▶ _What is asked_
Retype the material from its start through the line that contains "pyautogui.click(x=24, y=306)", inclusive, with every line copied exactly as it stands.

▶ _Information supplied_

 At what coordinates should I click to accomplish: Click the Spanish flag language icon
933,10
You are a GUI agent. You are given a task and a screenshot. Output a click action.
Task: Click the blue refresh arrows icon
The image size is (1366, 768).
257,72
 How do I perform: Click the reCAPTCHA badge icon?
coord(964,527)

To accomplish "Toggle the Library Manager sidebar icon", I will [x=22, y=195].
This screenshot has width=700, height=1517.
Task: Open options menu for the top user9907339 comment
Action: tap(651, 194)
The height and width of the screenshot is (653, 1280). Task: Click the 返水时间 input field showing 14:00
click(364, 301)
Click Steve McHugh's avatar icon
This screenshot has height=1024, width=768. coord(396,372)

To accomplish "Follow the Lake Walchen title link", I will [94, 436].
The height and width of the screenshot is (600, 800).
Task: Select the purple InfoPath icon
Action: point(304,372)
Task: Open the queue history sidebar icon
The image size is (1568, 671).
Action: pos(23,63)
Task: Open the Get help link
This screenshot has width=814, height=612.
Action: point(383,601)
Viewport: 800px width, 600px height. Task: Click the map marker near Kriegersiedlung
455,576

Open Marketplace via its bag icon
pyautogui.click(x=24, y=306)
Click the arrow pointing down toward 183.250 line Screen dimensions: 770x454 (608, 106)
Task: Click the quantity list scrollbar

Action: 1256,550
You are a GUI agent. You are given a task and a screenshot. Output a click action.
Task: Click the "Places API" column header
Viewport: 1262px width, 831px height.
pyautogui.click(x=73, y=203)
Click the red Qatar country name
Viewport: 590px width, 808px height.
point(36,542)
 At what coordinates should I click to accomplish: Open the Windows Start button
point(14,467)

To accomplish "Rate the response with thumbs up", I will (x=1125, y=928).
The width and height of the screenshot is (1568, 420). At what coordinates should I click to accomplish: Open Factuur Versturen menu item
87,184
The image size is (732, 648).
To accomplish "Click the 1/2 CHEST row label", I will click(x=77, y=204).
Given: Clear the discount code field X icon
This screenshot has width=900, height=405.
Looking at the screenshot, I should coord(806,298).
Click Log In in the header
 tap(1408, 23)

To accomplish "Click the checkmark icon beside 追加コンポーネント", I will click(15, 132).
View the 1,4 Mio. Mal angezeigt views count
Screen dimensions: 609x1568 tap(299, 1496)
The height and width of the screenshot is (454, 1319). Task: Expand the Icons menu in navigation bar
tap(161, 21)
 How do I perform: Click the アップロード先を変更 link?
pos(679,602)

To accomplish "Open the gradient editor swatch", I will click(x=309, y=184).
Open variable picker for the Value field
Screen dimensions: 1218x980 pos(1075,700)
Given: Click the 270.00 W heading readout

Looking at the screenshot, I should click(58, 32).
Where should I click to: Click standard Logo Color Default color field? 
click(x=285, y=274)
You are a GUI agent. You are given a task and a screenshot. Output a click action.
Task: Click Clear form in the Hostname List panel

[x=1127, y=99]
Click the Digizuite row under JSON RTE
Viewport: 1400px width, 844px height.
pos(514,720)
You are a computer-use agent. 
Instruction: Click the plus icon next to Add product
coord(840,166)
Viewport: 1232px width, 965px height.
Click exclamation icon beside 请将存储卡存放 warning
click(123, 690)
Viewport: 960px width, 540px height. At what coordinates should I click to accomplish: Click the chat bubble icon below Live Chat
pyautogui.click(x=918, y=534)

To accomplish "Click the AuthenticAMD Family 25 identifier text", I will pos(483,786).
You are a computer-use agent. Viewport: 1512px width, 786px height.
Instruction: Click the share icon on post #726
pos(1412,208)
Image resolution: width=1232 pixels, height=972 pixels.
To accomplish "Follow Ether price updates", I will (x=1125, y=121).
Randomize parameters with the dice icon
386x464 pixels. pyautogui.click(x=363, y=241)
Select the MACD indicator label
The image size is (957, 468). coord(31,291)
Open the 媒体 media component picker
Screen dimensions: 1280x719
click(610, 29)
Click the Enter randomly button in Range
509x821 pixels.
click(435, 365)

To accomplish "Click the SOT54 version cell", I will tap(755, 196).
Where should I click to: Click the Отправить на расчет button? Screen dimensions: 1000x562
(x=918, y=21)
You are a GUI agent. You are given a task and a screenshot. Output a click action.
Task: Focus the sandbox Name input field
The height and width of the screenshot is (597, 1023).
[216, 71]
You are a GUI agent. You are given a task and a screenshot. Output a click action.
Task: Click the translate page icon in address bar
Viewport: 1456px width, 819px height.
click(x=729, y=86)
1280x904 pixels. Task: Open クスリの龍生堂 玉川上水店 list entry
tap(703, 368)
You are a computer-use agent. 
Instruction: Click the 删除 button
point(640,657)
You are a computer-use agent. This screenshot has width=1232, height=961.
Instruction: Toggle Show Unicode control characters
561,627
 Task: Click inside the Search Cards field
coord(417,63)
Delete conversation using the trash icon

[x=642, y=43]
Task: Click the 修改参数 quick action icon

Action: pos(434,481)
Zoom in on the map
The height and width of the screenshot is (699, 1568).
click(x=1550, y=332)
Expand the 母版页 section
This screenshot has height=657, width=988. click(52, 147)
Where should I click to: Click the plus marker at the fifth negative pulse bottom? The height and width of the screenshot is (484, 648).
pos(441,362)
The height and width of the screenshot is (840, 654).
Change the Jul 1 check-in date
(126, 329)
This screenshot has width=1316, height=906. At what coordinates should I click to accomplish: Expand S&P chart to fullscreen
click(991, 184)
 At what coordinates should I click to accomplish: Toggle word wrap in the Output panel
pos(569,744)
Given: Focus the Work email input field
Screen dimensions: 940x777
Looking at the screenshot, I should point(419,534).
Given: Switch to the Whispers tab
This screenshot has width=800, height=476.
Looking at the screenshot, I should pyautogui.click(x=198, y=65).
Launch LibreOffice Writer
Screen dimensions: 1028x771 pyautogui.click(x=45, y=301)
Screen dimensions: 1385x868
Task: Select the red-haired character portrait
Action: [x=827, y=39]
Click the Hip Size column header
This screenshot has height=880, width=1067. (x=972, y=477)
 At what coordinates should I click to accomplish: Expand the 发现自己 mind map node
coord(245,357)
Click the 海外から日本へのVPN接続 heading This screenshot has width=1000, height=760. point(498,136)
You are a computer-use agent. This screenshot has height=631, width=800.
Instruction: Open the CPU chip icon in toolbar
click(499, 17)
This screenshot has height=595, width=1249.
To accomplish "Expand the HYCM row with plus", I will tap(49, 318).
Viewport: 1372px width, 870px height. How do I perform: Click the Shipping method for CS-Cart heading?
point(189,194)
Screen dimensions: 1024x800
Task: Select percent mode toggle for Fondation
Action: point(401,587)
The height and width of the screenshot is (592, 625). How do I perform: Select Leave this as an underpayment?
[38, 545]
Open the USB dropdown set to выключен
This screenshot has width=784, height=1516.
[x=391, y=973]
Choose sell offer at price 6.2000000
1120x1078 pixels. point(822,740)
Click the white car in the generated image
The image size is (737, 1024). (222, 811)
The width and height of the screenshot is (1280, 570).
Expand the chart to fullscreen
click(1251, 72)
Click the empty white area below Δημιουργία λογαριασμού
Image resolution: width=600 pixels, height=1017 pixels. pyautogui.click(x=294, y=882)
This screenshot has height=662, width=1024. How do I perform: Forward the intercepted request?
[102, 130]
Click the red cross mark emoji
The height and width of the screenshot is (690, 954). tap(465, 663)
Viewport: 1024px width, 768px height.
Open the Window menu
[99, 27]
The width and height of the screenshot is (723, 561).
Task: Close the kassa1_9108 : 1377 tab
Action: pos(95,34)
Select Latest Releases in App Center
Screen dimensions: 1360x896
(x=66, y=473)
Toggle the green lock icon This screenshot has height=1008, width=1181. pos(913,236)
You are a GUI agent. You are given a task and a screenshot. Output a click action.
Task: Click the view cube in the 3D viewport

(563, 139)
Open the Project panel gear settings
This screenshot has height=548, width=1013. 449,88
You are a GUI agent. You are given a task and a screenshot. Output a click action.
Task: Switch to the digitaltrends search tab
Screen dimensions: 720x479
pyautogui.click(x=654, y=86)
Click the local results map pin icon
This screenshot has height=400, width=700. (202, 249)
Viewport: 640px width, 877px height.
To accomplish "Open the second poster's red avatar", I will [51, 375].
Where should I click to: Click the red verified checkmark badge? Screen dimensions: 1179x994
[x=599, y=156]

▶ _Answer in full_
 At what coordinates should I click to accomplish: Click the Spanish flag language icon
933,10
You are a GUI agent. You are given a task and a screenshot. Output a click action.
Task: Click the blue refresh arrows icon
The image size is (1366, 768).
257,72
 How do I perform: Click the reCAPTCHA badge icon?
coord(964,527)

To accomplish "Toggle the Library Manager sidebar icon", I will [x=22, y=195].
This screenshot has width=700, height=1517.
Task: Open options menu for the top user9907339 comment
Action: tap(651, 194)
The height and width of the screenshot is (653, 1280). Task: Click the 返水时间 input field showing 14:00
click(364, 301)
Click Steve McHugh's avatar icon
This screenshot has height=1024, width=768. coord(396,372)

To accomplish "Follow the Lake Walchen title link", I will [94, 436].
The height and width of the screenshot is (600, 800).
Task: Select the purple InfoPath icon
Action: point(304,372)
Task: Open the queue history sidebar icon
The image size is (1568, 671).
Action: pos(23,63)
Task: Open the Get help link
This screenshot has width=814, height=612.
Action: point(383,601)
Viewport: 800px width, 600px height. Task: Click the map marker near Kriegersiedlung
455,576

Open Marketplace via its bag icon
pyautogui.click(x=24, y=306)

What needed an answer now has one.